L'autre raison, vient de la conception même des lunettes, avec d'une part une prestation médicale – les verres – et de l'autre une prothèse de mode – la monture -. On est loin du produit médical à 100%. On voit que les opticiens ont tendance à forcer l'achat de marques de mode dans l'assortiment monture-verres, ce qui provoque là aussi une hausse des prix. A cela s'ajoute le fait que dans certains territoires, des opticiens sont en situation de monopole ou de quasi-monopole, donc puisque l'offre est limitée et la demande élevée, les prix augmentent.

Tout cela a des conséquences non négligeables. La première c'est que ça a tendance à renforcer le poids de mutuelles dans le parcours de santé. Or, les mutuelles qui s'engagent sur le remboursement intégral des lunettes réincorporent ce service dans le prix qu'elles font payer aux salariés et aux entreprises qui emploient le salarié, provoquant une inflation dans le coût des mutuelles. Et ce service, elles le déduisent forcément ailleurs.

Du coup, on a parfois des mutuelles très généreuses avec l'optique mais qui le sont moins dans la couverture d'affection de longue durée ou de maladies vraiment graves. Et puis les familles qui ont de faible moyens renoncent aux soins d'optique (2,5 millions de Français avaient renoncé à des soins d'optique – chiffres 2012, ndr).

"Rembourser à 100% les frais d'optique? Une pure folie"

C'est pourquoi la proposition d'Emmanuel Macron et de François Fillon de rembourser à 100% les frais d'optique est une pure folie. Ça ne fera qu'enrichir les fabricants de verres et les opticiens. C'est une très mauvaise nouvelle pour la couverture sociale.
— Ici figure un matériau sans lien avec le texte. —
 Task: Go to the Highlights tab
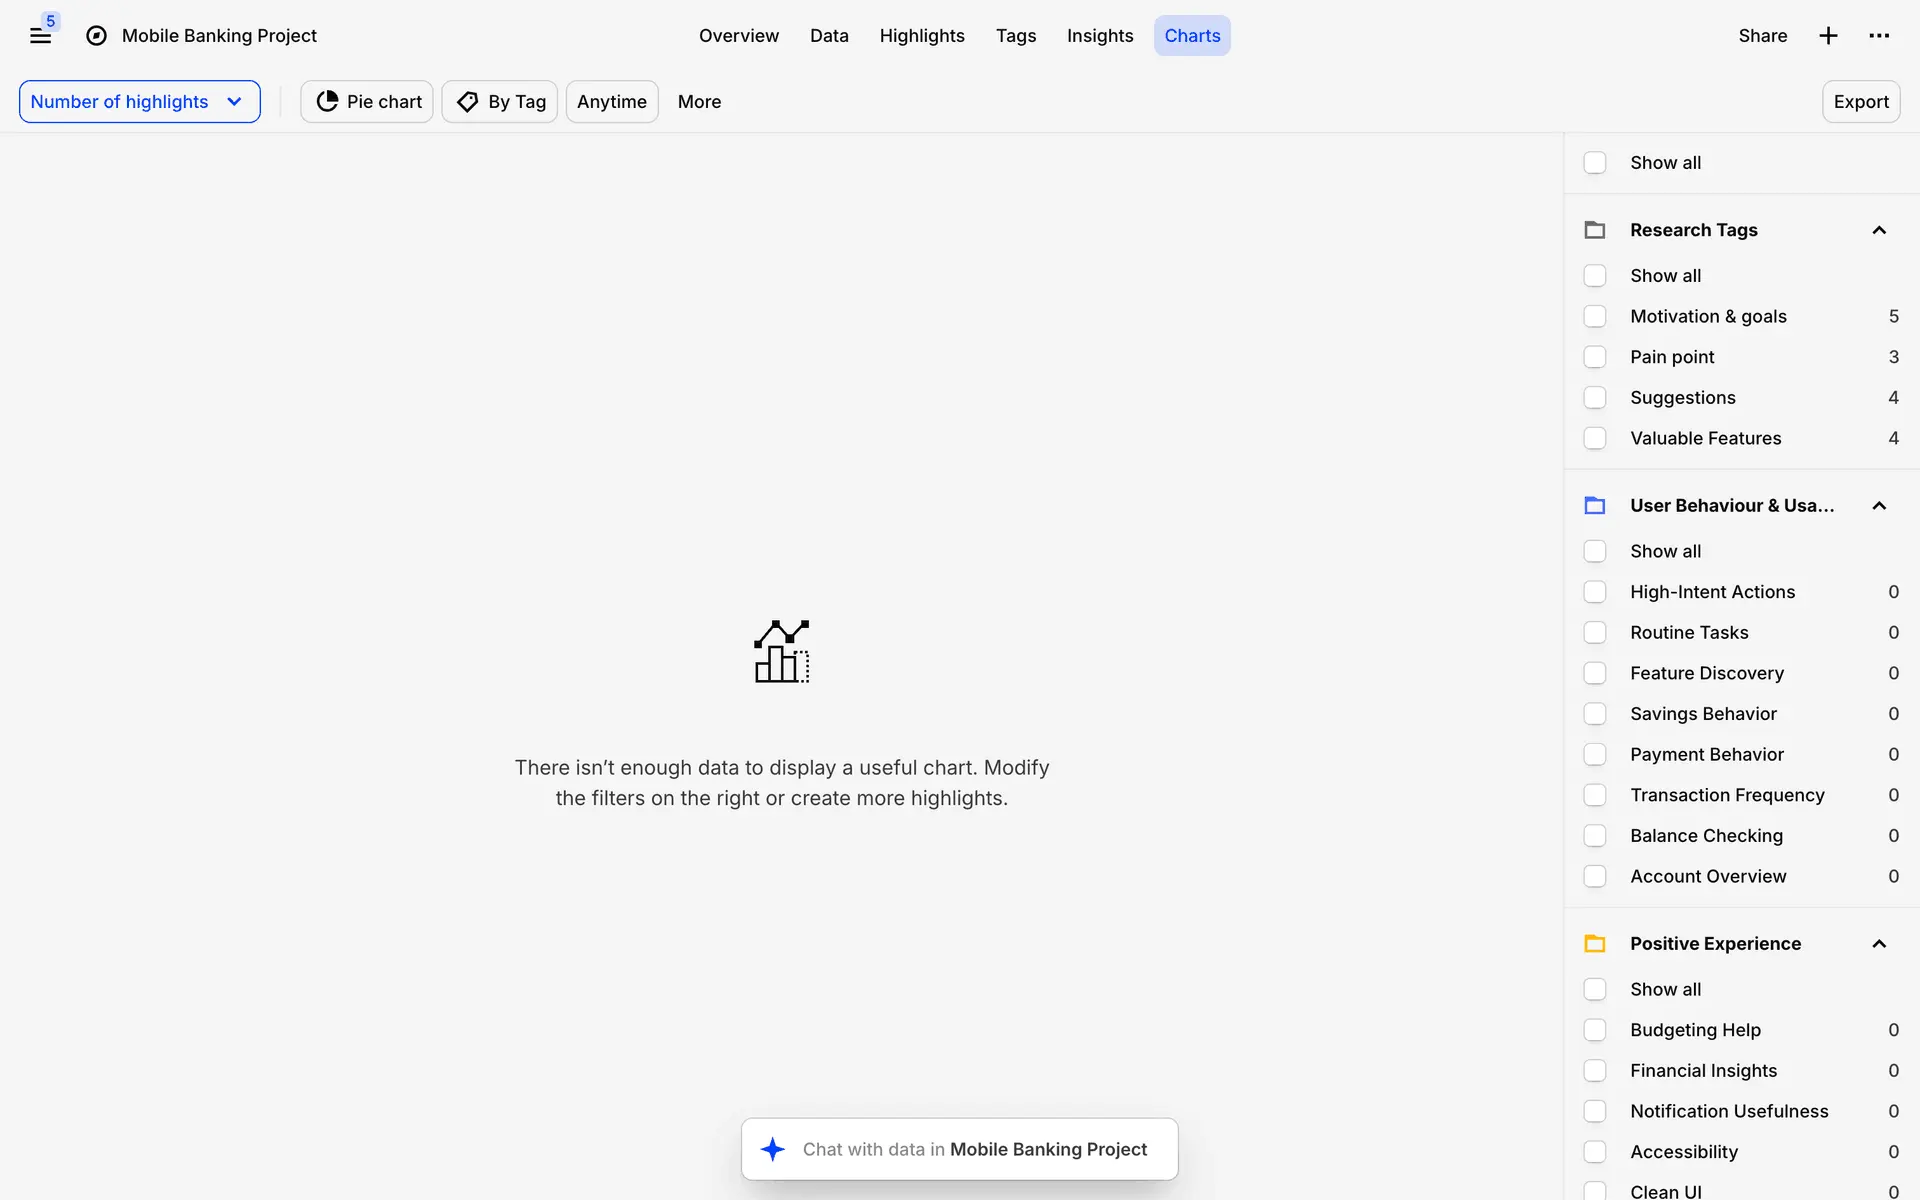921,36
Si on rembourse tout le monde à 100%, on va encourager les consommateurs à consommer toujours plus et comme on a en face de nous des opticiens peu scrupuleux… On va faire des opticiens encore plus riches, et des mutuelles encore plus sollicitées, sans qu'il y ait un vrai service médical supplémentaire. C'est un argument de vente électoraliste qui n'a aucun sens économique."